▶ [Exercise goal]:
Repeat the listing below in full and exactly. Pictures are to be omitted.

Source information Block Start

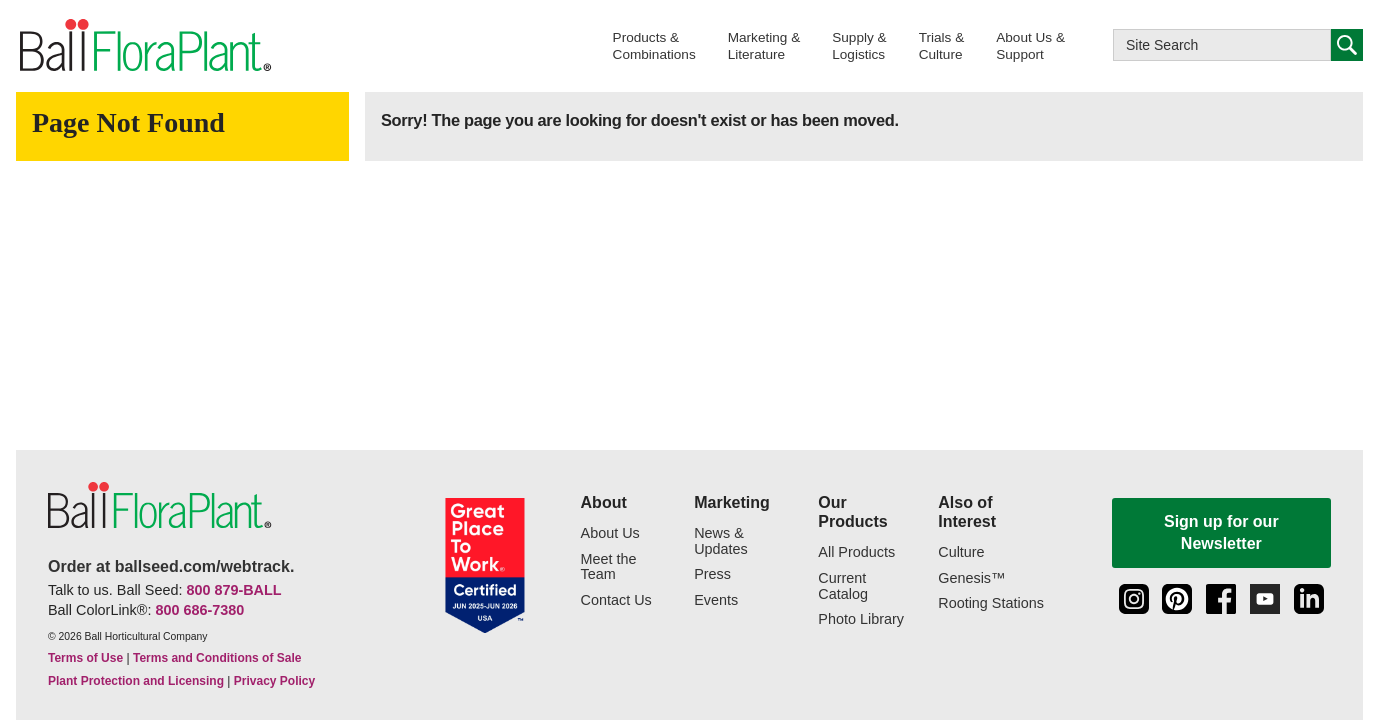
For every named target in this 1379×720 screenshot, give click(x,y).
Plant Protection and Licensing (136, 681)
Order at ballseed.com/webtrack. (171, 566)
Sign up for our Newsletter (1221, 532)
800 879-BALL (233, 590)
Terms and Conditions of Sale (217, 658)
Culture (961, 552)
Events (716, 600)
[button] (654, 45)
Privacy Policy (274, 681)
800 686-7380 (199, 610)
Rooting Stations (991, 603)
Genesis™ (971, 578)
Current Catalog (843, 586)
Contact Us (616, 600)
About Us (610, 533)
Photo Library (861, 619)
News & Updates (721, 541)
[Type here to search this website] (1222, 45)
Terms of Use (85, 658)
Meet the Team (609, 567)
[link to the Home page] (144, 45)
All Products (856, 552)
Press (712, 574)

Source information Block End

▶ [Final answer]:
For every named target in this 1379×720 screenshot, give click(x,y).
Plant Protection and Licensing (136, 681)
Order at ballseed.com/webtrack. (171, 566)
Sign up for our Newsletter (1221, 532)
800 879-BALL (233, 590)
Terms and Conditions of Sale (217, 658)
Culture (961, 552)
Events (716, 600)
[button] (654, 45)
Privacy Policy (274, 681)
800 686-7380 (199, 610)
Rooting Stations (991, 603)
Genesis™ (971, 578)
Current Catalog (843, 586)
Contact Us (616, 600)
About Us (610, 533)
Photo Library (861, 619)
News & Updates (721, 541)
[Type here to search this website] (1222, 45)
Terms of Use (85, 658)
Meet the Team (609, 567)
[link to the Home page] (144, 45)
All Products (856, 552)
Press (712, 574)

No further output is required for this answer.